There was silence, then a rustling of heavy crushed velvet and heavy tread of a jungle cat. 

More than six feet tall, and redolent of musk and orchids and loam. She walked slowly, barefoot, the better to hear her panther's pads and claws on the pumice floor. Her legs, bare to mid-thigh, were unmistakably shaped like an athletic woman's, but covered with radiant patterned fur like a panther's. Her strange velvet robe was slung over one ivory shoulder like a toga, and her arms were unnaturally long and lithe, like gently undulating asps. Most peculiar of all, her iridescent gray hair and her ivory face were simply out of focus. Stare as Afanasy might, he could get only the faintest idea of her appearance. He couldn't take his eyes off of her.

"Fergamont has one of the Shuisky girls - she's probably with him at the Vydischchii camp tonight, if she's even still breathing."

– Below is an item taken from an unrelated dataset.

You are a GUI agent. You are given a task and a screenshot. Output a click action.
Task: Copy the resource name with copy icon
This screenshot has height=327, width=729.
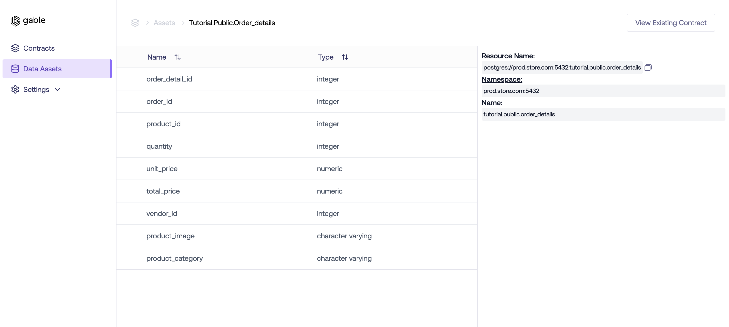(648, 67)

"Whatever is left of her will be here by nightfall," she breathed. She sounded like gas escaping from a vent.

A great pestle, inlaid with mother-of-pearl and a pair of sapphire eyes, sauntered into the cramped hall on what looked like peacock legs. 

"Hey! It's Baba Yaga's pestle!"

"It's much nicer than hers. Hers is old." she gasped, bounding effortlessly up and into the wooden bowl. The pestle took a step back and vanished through a doorway. The whiff of musk and orchids and loam lingered for a moment, and then the crappy burnt cabbage and ozone smell was all that was left.

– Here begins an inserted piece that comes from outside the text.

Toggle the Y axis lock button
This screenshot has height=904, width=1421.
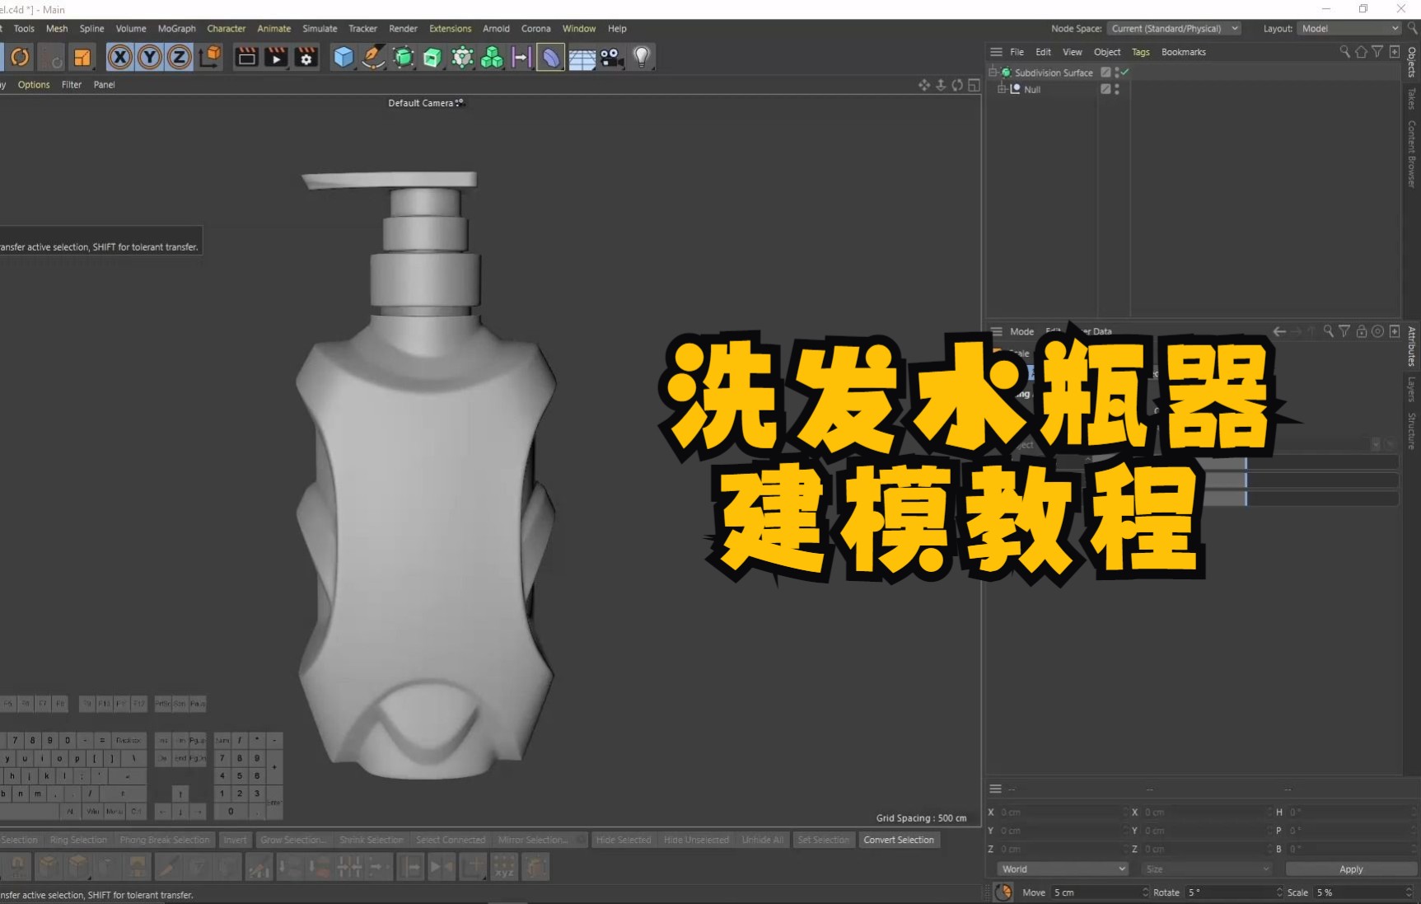coord(149,57)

"Any other information for me before I remove your beady little eyeballs?" croaked the pewter-eyed wretch.

"Not really. Why are you blinding me, again? I thought you had it in for Ivan. You think he's going to trade his eyes for mine? A swap?"

"I just like reminding him I'm out here, every once in a while. I thought it'd be a nice excuse for Ghannoush to introduce herself at Ivan's oh-so-regal court, with a sack of your eyeballs." Shemyaka was efficiently sharpening a nasty-looking little dirk with an s-shaped blade, drawing it against a strop while he spoke.

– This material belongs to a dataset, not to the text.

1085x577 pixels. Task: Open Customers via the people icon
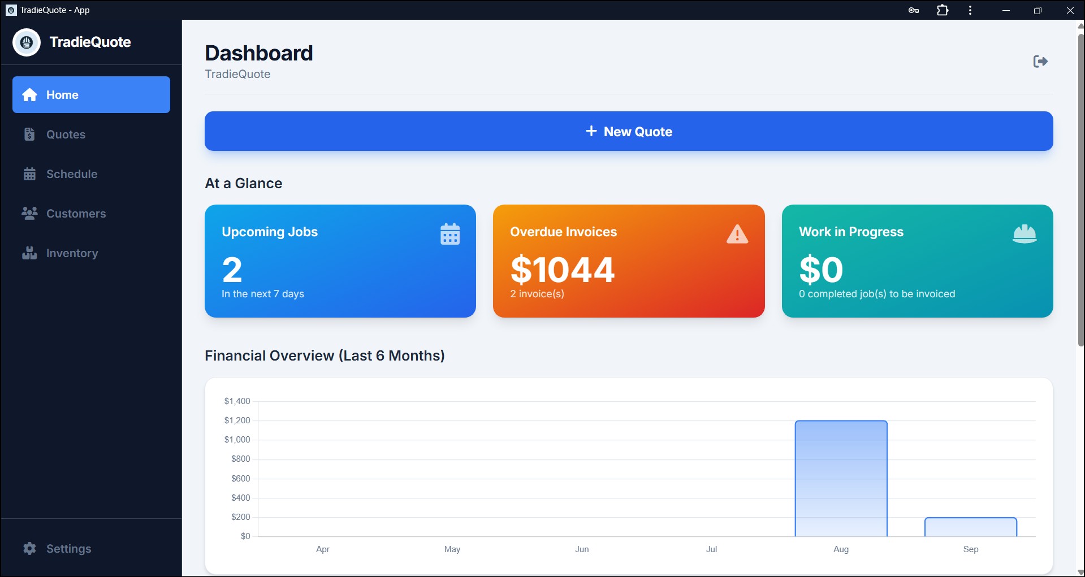tap(29, 213)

"Ideomenes! Bring the sack for the eyeballs please. And some cotton balls for the sockets. And I'd love a glass of aqua vitae and coriander." He turned to Afanasy. "Ivan's father had my eyes put out many years ago. Or did you know that already?"

"I've been told. You were going to poke my eyes out the last time you captured me, remember?"

"It's coming back to me. How did you escape that time?"

"My idiot Foma was hiding in your galley and snuck out under a serving dish. You thought he was a suckling pig when you smelled him. Then he bit your - "

"Yes! The roast pig. Ideomenes! No roast pig, you understand? None! None at all!"

Ideomenes bobbed into the hall, hunchbacked and hooded. He was pushing a heavy wooden cart missing a wheel.

"No pig, master."


"Why is your voice different, Ideomenes? Why do you sound like a woman?"

"I'm not Foma, master."

"I know that. Foma only speaks when he wants something, am I right?"

Afanasy and Dmitri chuckled together at this, and shook their heads as they silently recalled how awful Foma is.

"Ha... no, but really. Do you have a cold or something?"

At which point, of course, Olga took the burlap eyeball-bag and pulled it firmly over Shemyaka's disbelieving head, then pulled the drawstring tight and secured the knot with the nasty little zig-zag dirk. She drank the aqua vitae and coriander, and parked the broken cart and the cotton balls on top of the villain. With the two damascene cuirasses, she flayed the linen cords binding Afanasy, and together they ran into the stables where a pestle awaited. Shemyaka, head still bound, shook his fist at the sky as they soared into the clouds.